Потом она, конечно, остыла и хмуро извинялась, сдвинув густые седые брови, так что они сомкнулись на переносице одной волной. Дала мне на выбор любые ноги, которые я только пожелаю, мол, бери - не жалко. Я взял первые попавшиеся, не глядя даже на то, подходят ли они мне. Я был зол.
Однажды я сидел и смотрел, как тени медленно входят в Великую Реку и бредут, пока вода не доходят им до колен-пояса-плеч, пока их не накрывает с головой, а они все идут, и кажется, что это не тени, а дно Реки поднимается к небу. И тогда я встал и, превозмогая страх, тоже пошёл к воде.

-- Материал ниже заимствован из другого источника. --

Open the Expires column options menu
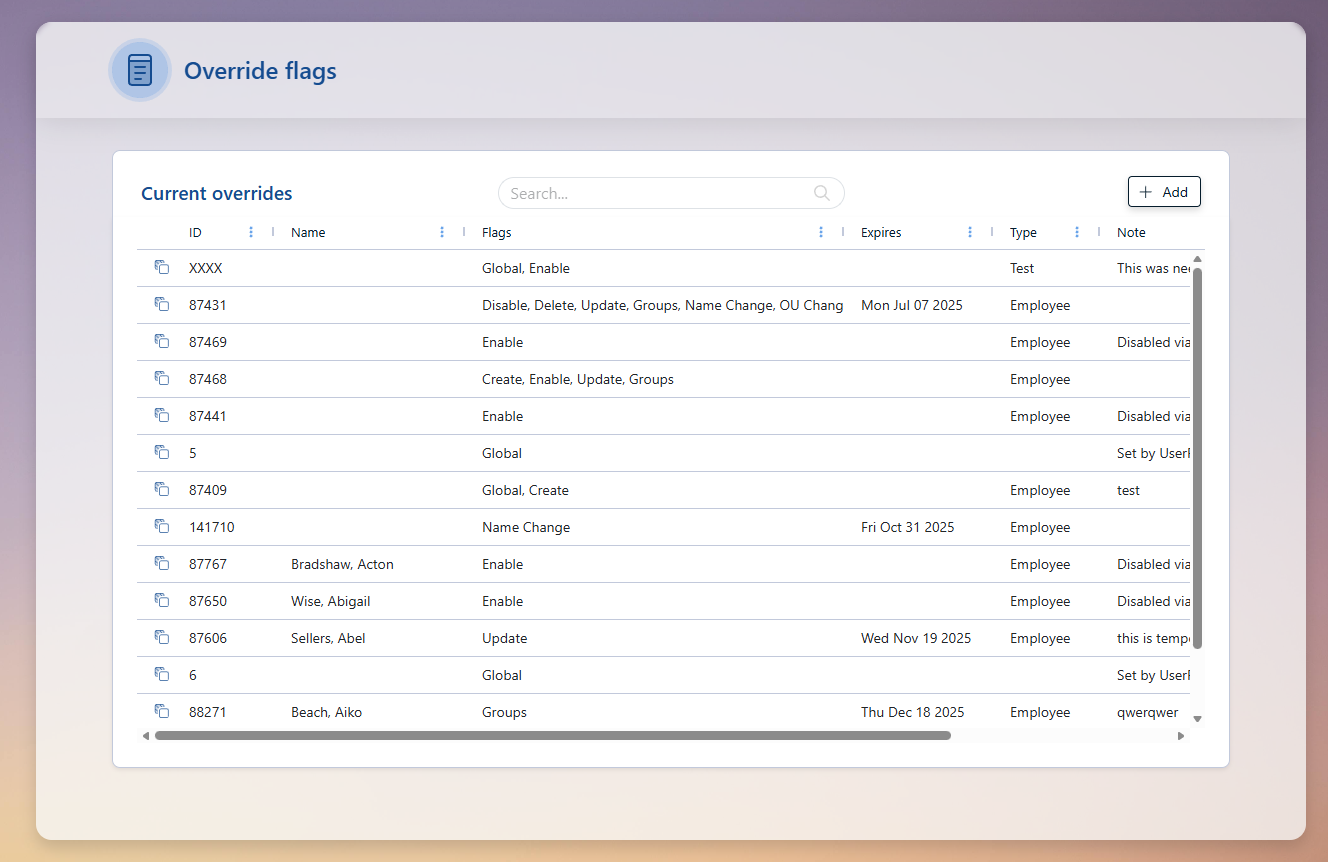The height and width of the screenshot is (862, 1328). click(x=970, y=232)
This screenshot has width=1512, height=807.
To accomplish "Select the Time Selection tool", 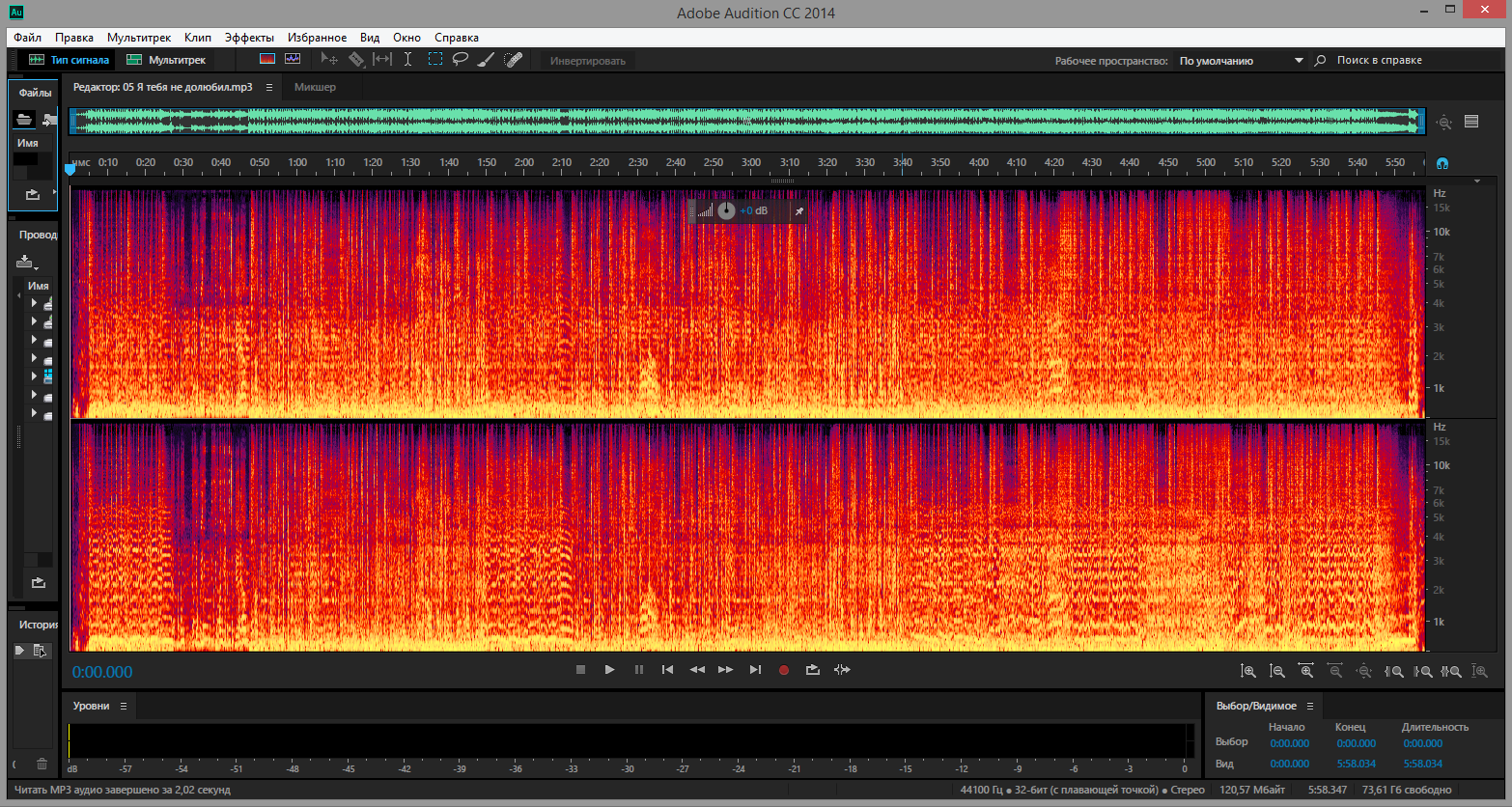I will [407, 60].
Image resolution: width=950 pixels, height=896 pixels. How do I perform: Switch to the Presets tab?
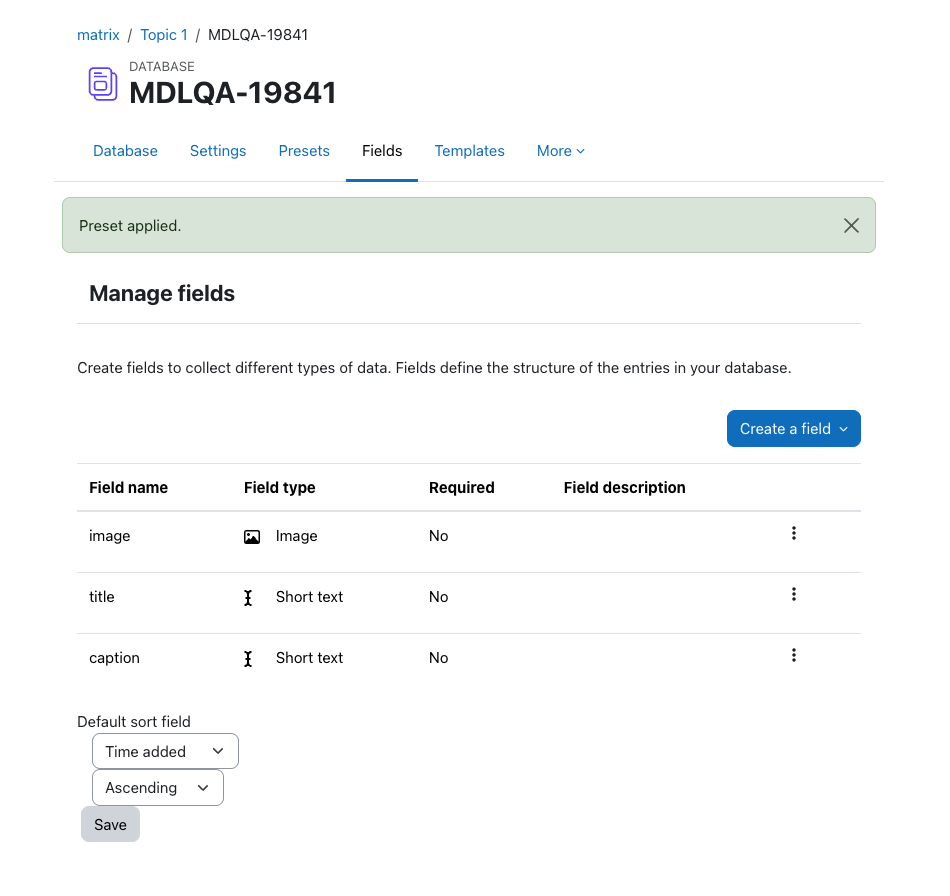(304, 151)
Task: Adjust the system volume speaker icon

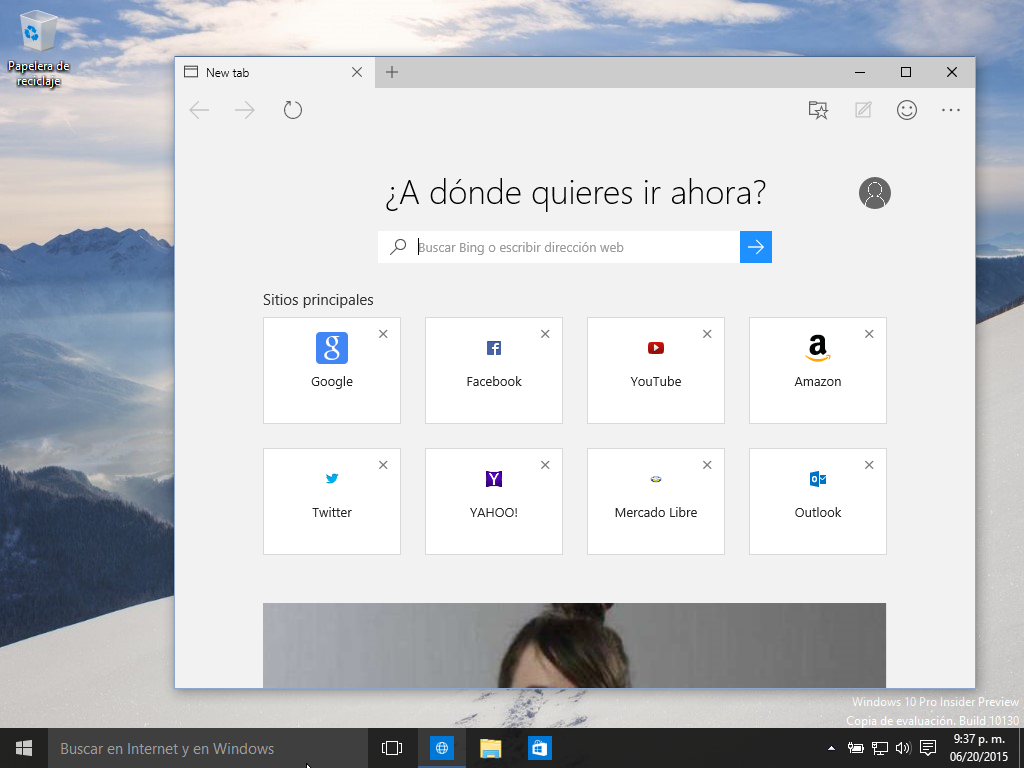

Когда я коснулся её, во рту стало сухо и горько, когда я ступил по щиколотку, огромная усталость камнем опустилась мне на грудь. А потом мне стало все равно, и я нырнул с головой, смывая себя с себя же, хлебая эту молочную реку, отталкиваясь от её кисельных берегов. И кроме беспамятства мне не нужно было ничего.
Я обыграл тебя, Ксай-Лу, в последний миг подумал я. Но тут жёсткие сети поймали меня, словно краба, и мозолистые руки с силой потянули к берегу. Я брыкался, кричал и задыхался, когда мерзкая вода заливалась мне в лёгкие. Я почти поверил, что хотел умереть.
Потом я лежал лицом в серый песок, и меня тошнило.
- Твоя взяла, - сквозь зубы выплюнула Ксай-Лу, бросая мокрые сети. - Бери все необходимое и уходи. Убирайся отсюда! Чтоб духу твоего здесь не было! А иначе я сама тебя утоплю в Реке. Довершу начатое, так сказать.
Я переоделся в сухое и взял с собой только немного еды и флягу с чистой водой - жестяную, не серебряную. Я долго шёл и успел тысячу раз отчаяться, пока горизонт не расступился передо мной. Ксай-Лу сидела у Великой Реки отвернувшись и даже не смотрела, как я уходил.
Мне пришлось забыть то, что я помнил, и вспомнить то, что я забыл. Но до сих пор, когда я вижу проточную воду, я думаю о Ксай-Лу и её Великой Реке. Когда я вслушиваюсь в шепот ракушки, той самой ракушки - ухо к уху - мне чудится беспощадный гул воды. Я знаю, что однажды вернусь туда.
Может, я стану распутывать сети, сидя на сером берегу бок-о-бок с бессмертной старухой. Или отправляюсь дальше, через Реку, чью воду я однажды испил до самого дна.
По правде сказать, я ещё не решил. Но, когда я смотрю на текущую воду, я больше не боюсь - ни жить, ни умирать.